Instabilità del Gomito

Ortopedico, Specialista in chirurgia della mano e dell’Arto Superiore

L’instabilità di gomito è una condizione in cui l’articolazione perde la sua normale stabilità a causa di un danno ai legamenti o alle strutture che la mantengono in asse. Il gomito è un’articolazione complessa che consente movimenti di flessione, estensione e rotazione dell’avambraccio, garantendo al tempo stesso stabilità durante le attività quotidiane. Quando questo equilibrio viene meno, il paziente può avvertire sensazione di cedimento, dolore e difficoltà nei movimenti.

L’instabilità può insorgere dopo un trauma importante, come una lussazione, oppure svilupparsi in modo più subdolo a seguito di microtraumi ripetuti.

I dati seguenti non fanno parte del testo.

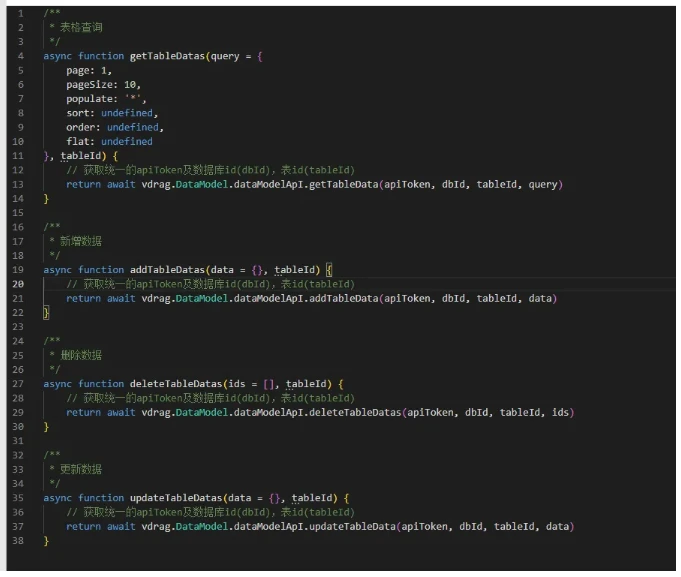Screen dimensions: 681x577
Task: Click the addTableDatas function declaration name
Action: 167,270
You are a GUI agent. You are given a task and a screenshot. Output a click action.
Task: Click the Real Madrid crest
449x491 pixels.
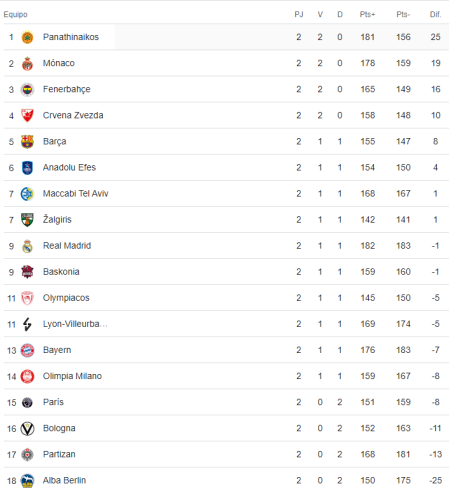[27, 246]
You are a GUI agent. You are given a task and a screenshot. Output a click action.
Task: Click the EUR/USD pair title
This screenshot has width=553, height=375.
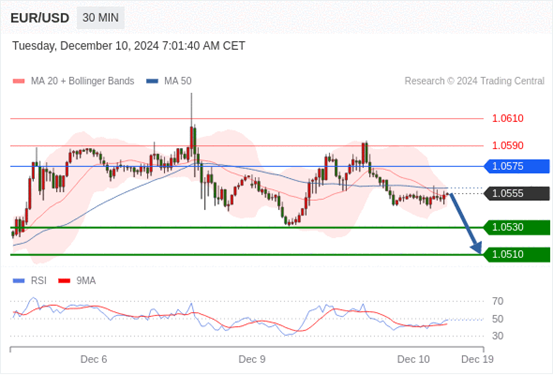(40, 18)

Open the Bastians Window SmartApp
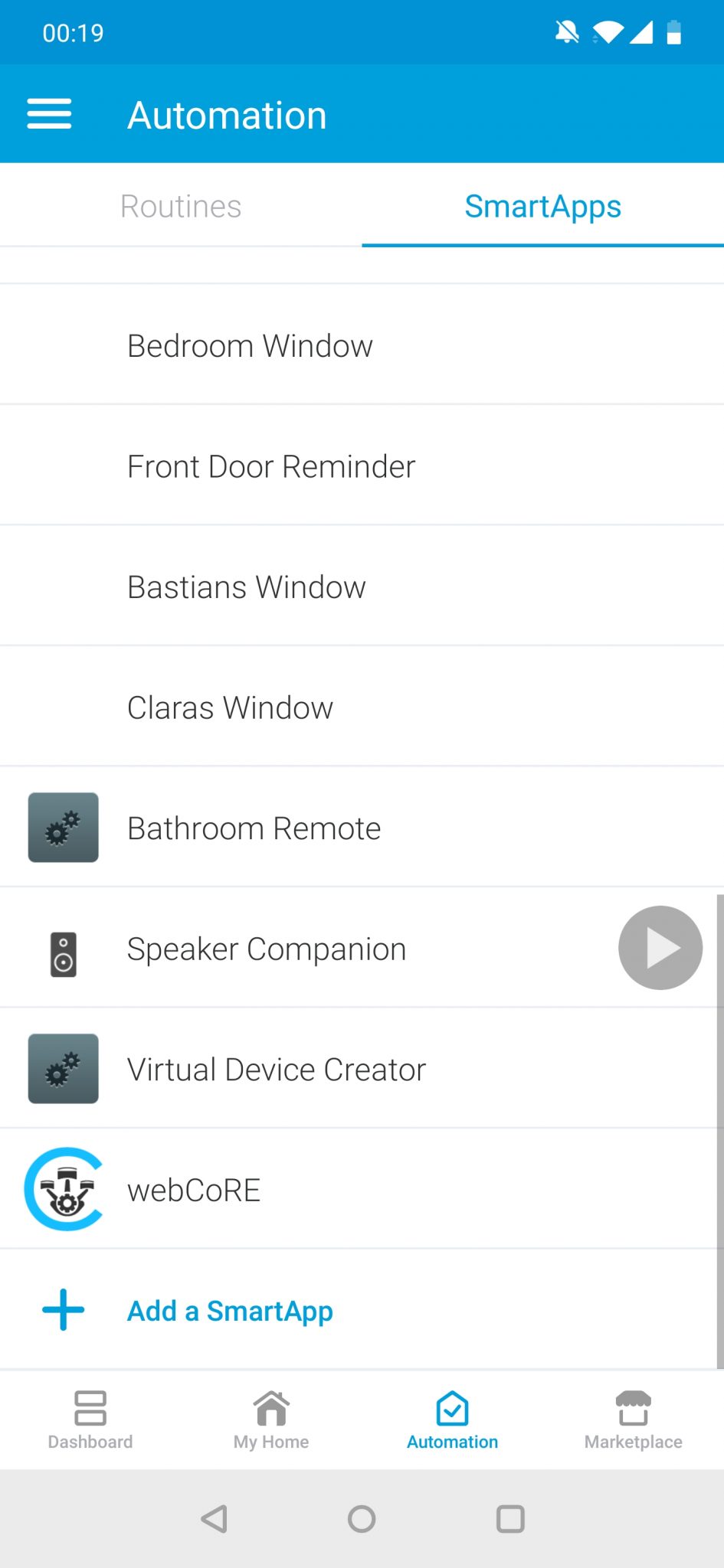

Dal punto di vista anatomico, la stabilità del gomito dipende dall’integrità dei legamenti collaterali mediale e laterale, dalla capsula articolare e dalla corretta conformazione delle superfici ossee. Quando uno o più di questi elementi risultano danneggiati, l’articolazione può diventare instabile.

Una delle forme più frequenti è l’instabilità postero-laterale, spesso conseguenza di una lussazione del gomito o di una lesione del legamento collaterale laterale. In altri casi può essere coinvolto il compartimento mediale, soprattutto in soggetti che praticano sport di lancio.

Sintomi

Il sintomo principale è una sensazione di insicurezza articolare, come se il gomito “cedesse” durante alcuni movimenti. Il dolore può essere localizzato o comparire durante gesti specifici, come spingere per alzarsi da una sedia o eseguire movimenti di rotazione dell’avambraccio.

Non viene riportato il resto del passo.